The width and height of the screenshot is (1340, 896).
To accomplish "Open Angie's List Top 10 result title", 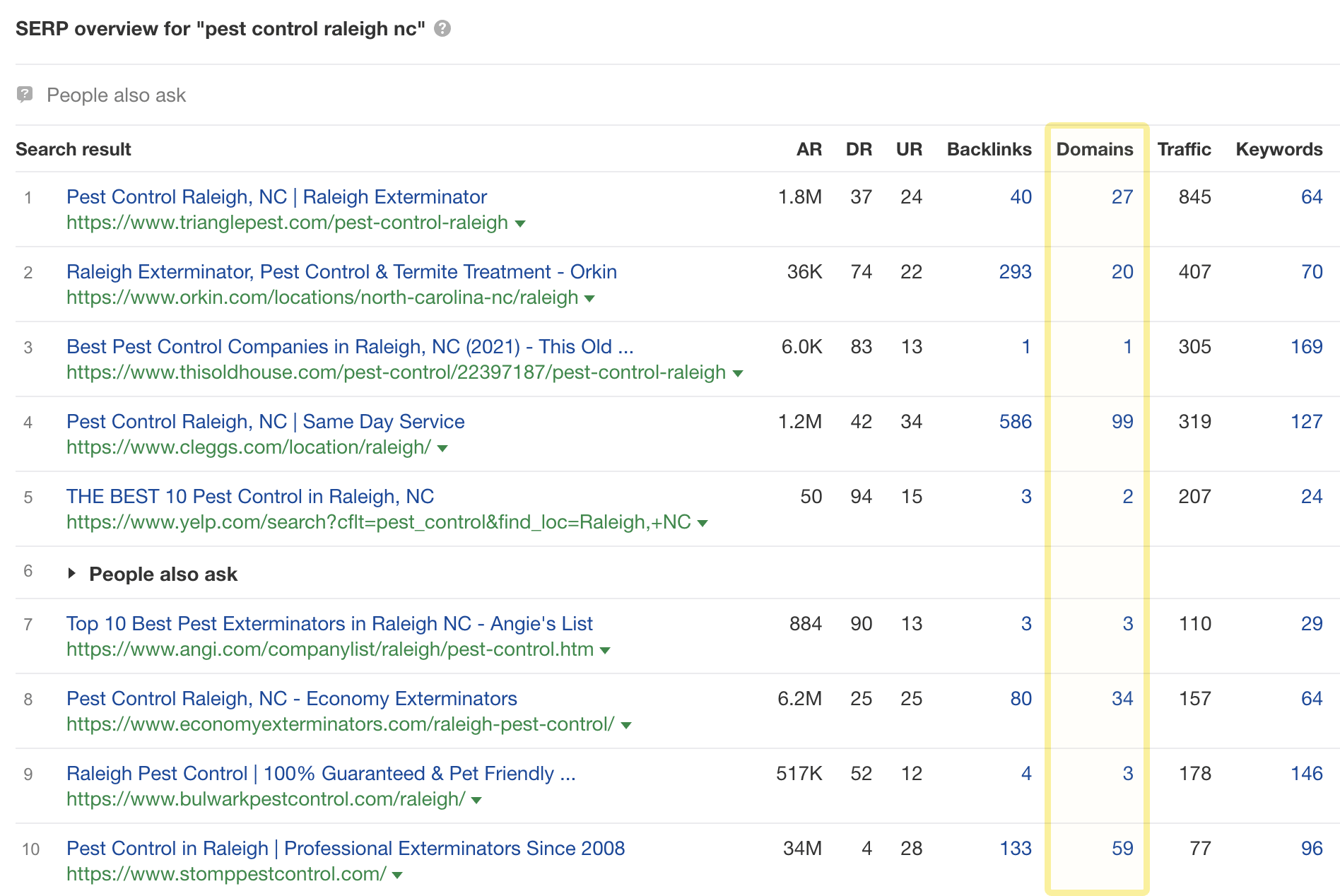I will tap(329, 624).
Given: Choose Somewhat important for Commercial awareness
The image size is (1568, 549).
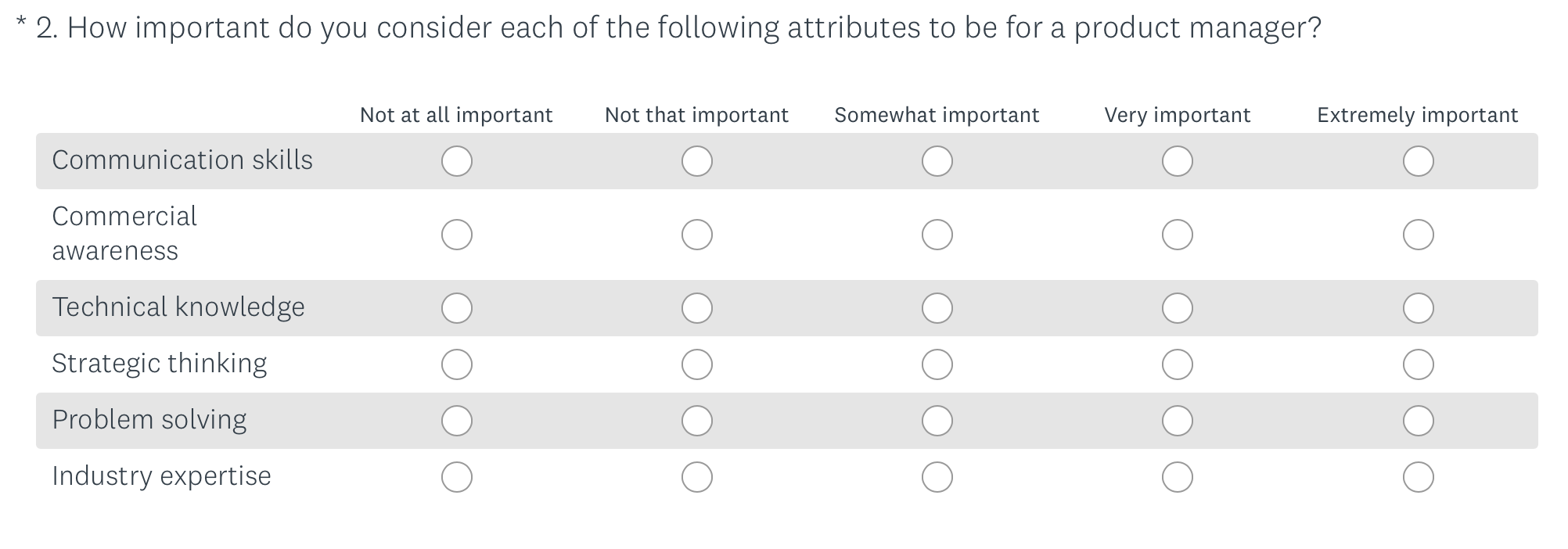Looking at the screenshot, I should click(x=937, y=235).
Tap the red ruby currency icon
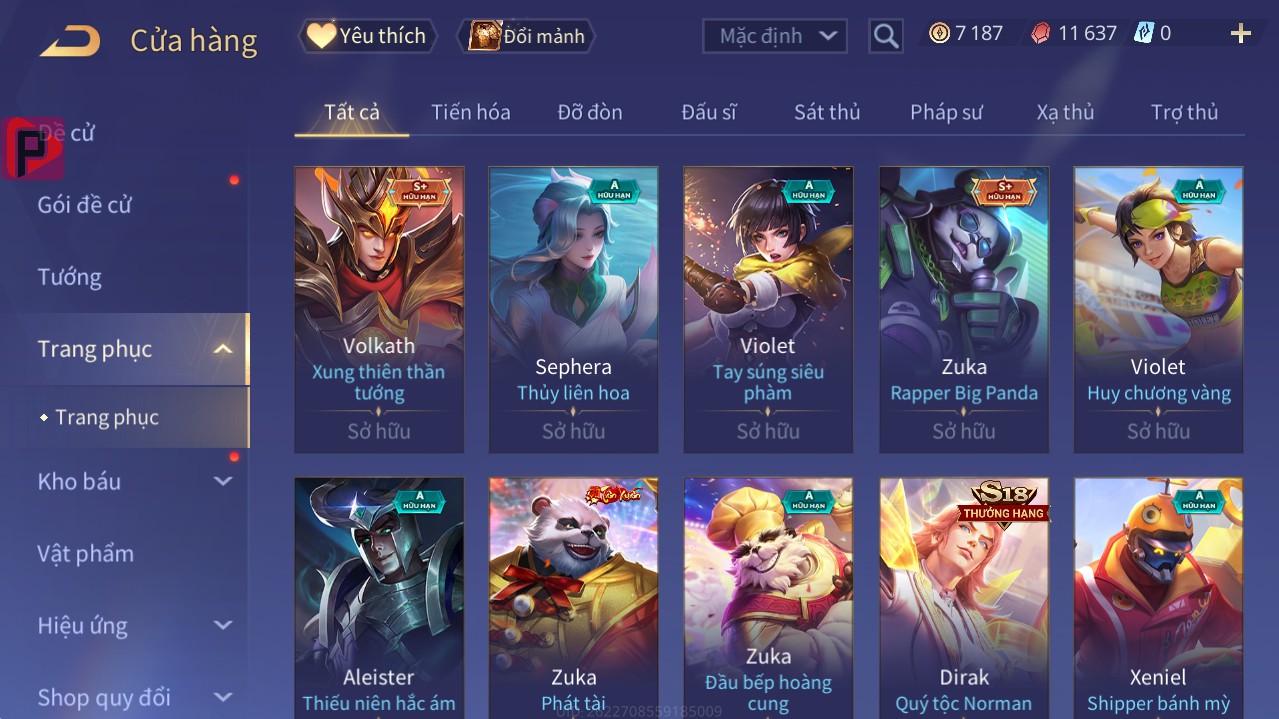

**THE TASK**
Verbatim, write out the line containing "The image size is (1568, 549)." and all later lines through the end of the records, leaving every picture out.

**FINAL ANSWER**
The image size is (1568, 549).
Looking at the screenshot, I should click(x=937, y=235).
Tap the red ruby currency icon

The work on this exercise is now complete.